Question

Given \(f: A \rightarrow B\) and subsets \(Y, Z \subseteq B,\) prove \(f^{-1}(Y \cap Z)=f^{-1}(Y) \cap f^{-1}(Z)\).

Short answer

Through the stepwise proof, it has been established that \(f^{-1}(Y \cap Z) = f^{-1}(Y) \cap f^{-1}(Z)\). This mathematical concept basically states that the pre-image of the intersection of two subsets equals to the intersection of the pre-image of these subsets under a function.

Step-by-step solution

Pre-Image of Intersection as Subsets of Intersection of Pre-Images

To begin with, it should be assessed that if an element is in \(f^{-1}(Y \cap Z)\), it is in \(f^{-1}(Y) \cap f^{-1}(Z)\). This implies that if a set X is such that \(f(X) \in Y \cap Z\), X will belong to both \(f^{-1}(Y)\) and \(f^{-1}(Z)\), hence belongs to the intersection.
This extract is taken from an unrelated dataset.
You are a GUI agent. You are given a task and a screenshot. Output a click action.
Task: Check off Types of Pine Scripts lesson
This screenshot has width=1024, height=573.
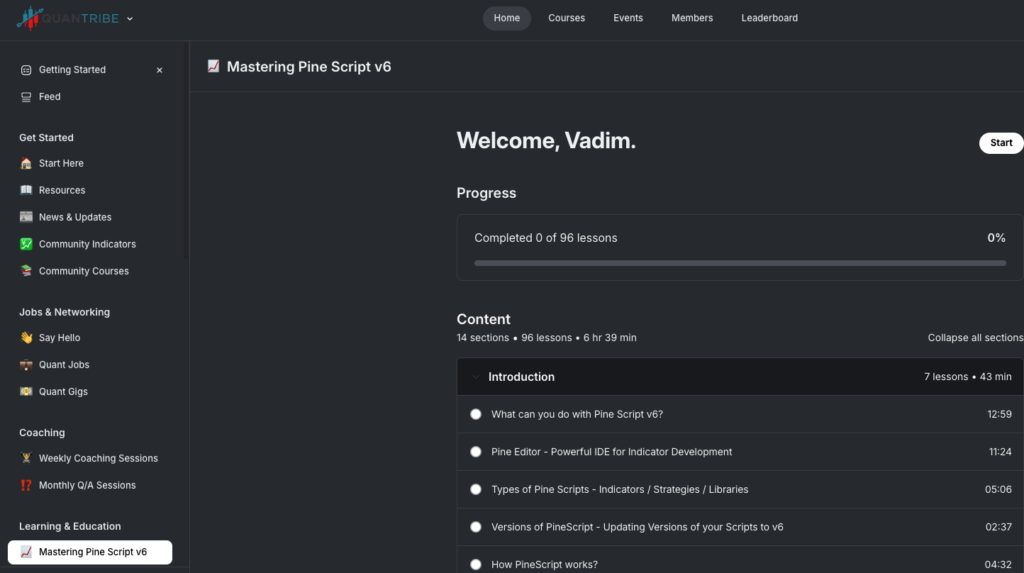tap(476, 490)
Intersection of Pre-Images as Subset of Pre-Image of Intersection

Now, moving to the other side of proof, consider a set X is such that \(f(X) \in f^{-1}(Y) \cap f^{-1}(Z)\), then by definition of intersection, \(f(X) \in f^{-1}(Y)\) and \(f(X) \in f^{-1}(Z)\). As a result, \(f(X) \in Y \cap Z\), i.e., X is such that \(f(X) \in Y \cap Z\), so X belongs to the preimage \(f^{-1}(Y \cap Z)\). This completes the proof.

Finalizing Proof

Since each set is a subset of the other, they are equal. \(f^{-1}(Y \cap Z) = f^{-1}(Y) \cap f^{-1}(Z)\).